THE TASKS:
1. Reproduce word for word the part of the spellchecking assignment between "# Assignment 1" and "corrected to 'goes'.", inclusive.
2. Move the rows running from the line that contains "You are a computer-use" through the end of the rows, inclusive, adding 5 to every coordinate in the answers. Leave the pictures out of your answer.

PASSAGE PROVIDED:
▶
# Assignment 1

This assignment will involve the creation of a spellchecking system and an evaluation of its performance. You may use the code snippets provided in Python for completing this or you may use the programming language or environment of your choice

Please start by downloading the corpus `holbrook.txt` from Blackboard

The file consists of lines of text, with one sentence per line. Errors in the line are marked with a `|` as follows

    My siter|sister go|goes to Tonbury .
    
In this case the word 'siter' was corrected to 'sister' and the word 'go' was corrected to 'goes'.

In some places in the corpus two words maybe corrected to a single word or one word to a multiple words. This is denoted in the data using underscores e.g.,

    My Mum goes out some_times|sometimes .
    
For the purpose of this assignment you do not need to separate these words, but instead you may treat them like a single token.

*Note: you may use any functions from NLTK to complete the assignment. It should not be necessary to use other libraries and so please consult with us if your solution involves any other external library. If you use any function from NLTK in Task 6 please include a brief description of this function and how it contributes to your solution.*

## Task 1 (10 Marks)

Write a parser that can read all the lines of the file `holbrook.txt` and print out for each line the original (misspelled) text, the corrected text and the indexes of any changes. The indexes refers to the index of the words in the sentence. In the example given, there is only an error in the 10th word and so the list of indexes is [9]. It is not necessary to analyze where the error occurs inside the word.

Then split your data into a test set of 100 lines and a training set.

In [1]:
lines = open("holbrook.txt").readlines()
◀
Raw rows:
▶
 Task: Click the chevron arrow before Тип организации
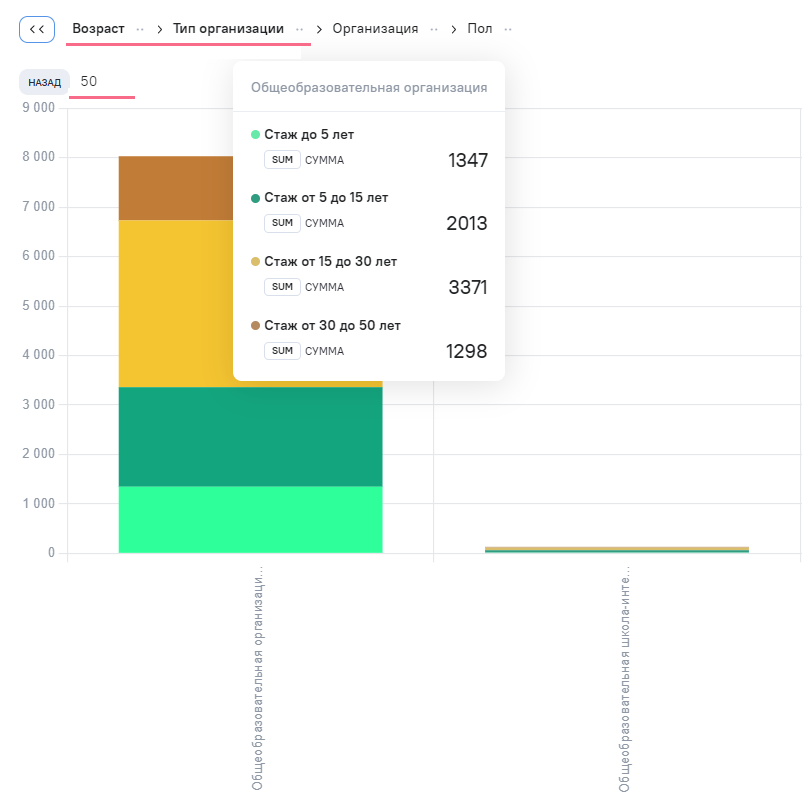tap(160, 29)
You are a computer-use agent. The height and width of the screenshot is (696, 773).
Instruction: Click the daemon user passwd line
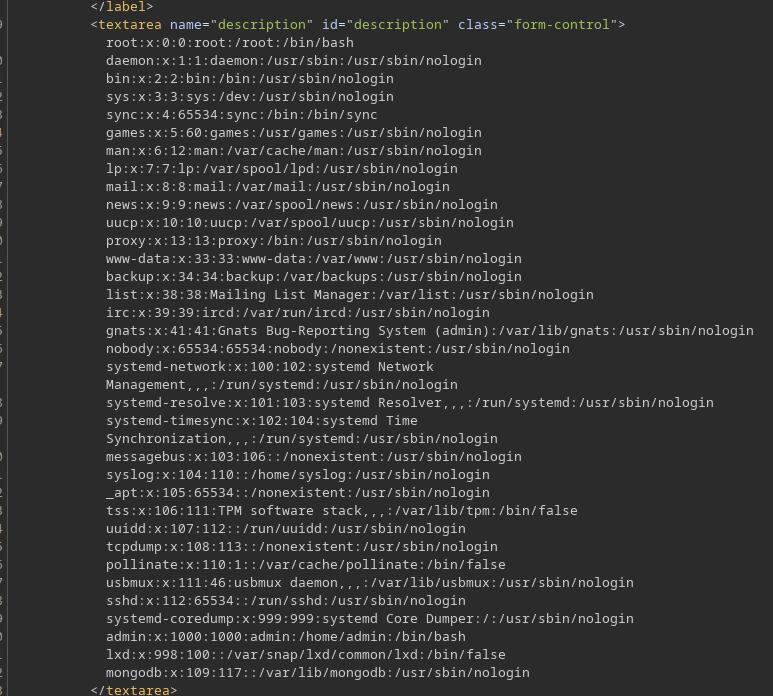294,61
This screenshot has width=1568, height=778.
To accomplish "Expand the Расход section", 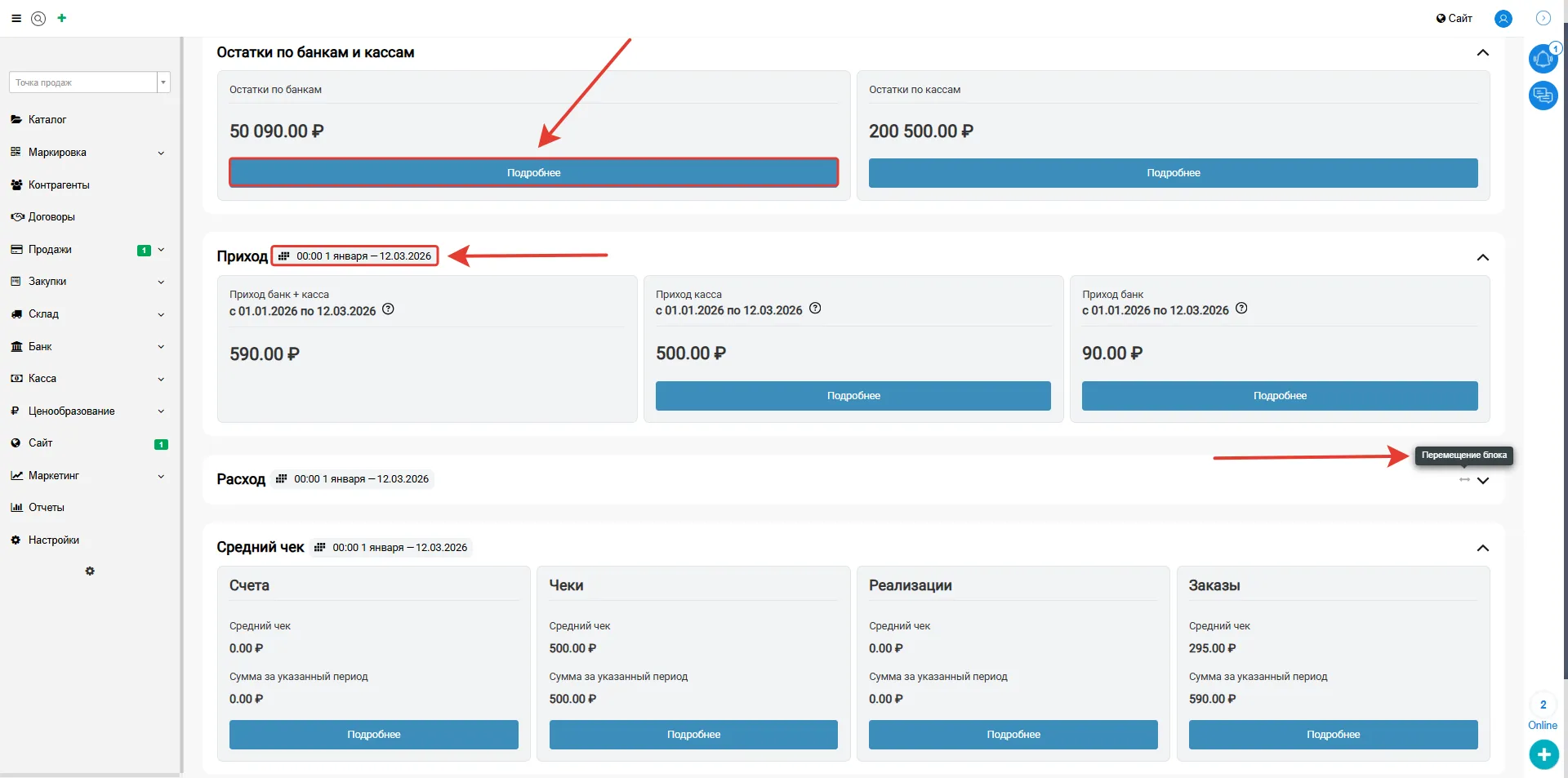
◀
TASK RESPONSES:
1.
# Assignment 1

This assignment will involve the creation of a spellchecking system and an evaluation of its performance. You may use the code snippets provided in Python for completing this or you may use the programming language or environment of your choice

Please start by downloading the corpus `holbrook.txt` from Blackboard

The file consists of lines of text, with one sentence per line. Errors in the line are marked with a `|` as follows

    My siter|sister go|goes to Tonbury .
    
In this case the word 'siter' was corrected to 'sister' and the word 'go' was corrected to 'goes'.

2.
You are a computer-use agent. The height and width of the screenshot is (696, 773).
Instruction: Click the daemon user passwd line
299,66
This screenshot has width=1568, height=778.
To accomplish "Expand the Расход section", 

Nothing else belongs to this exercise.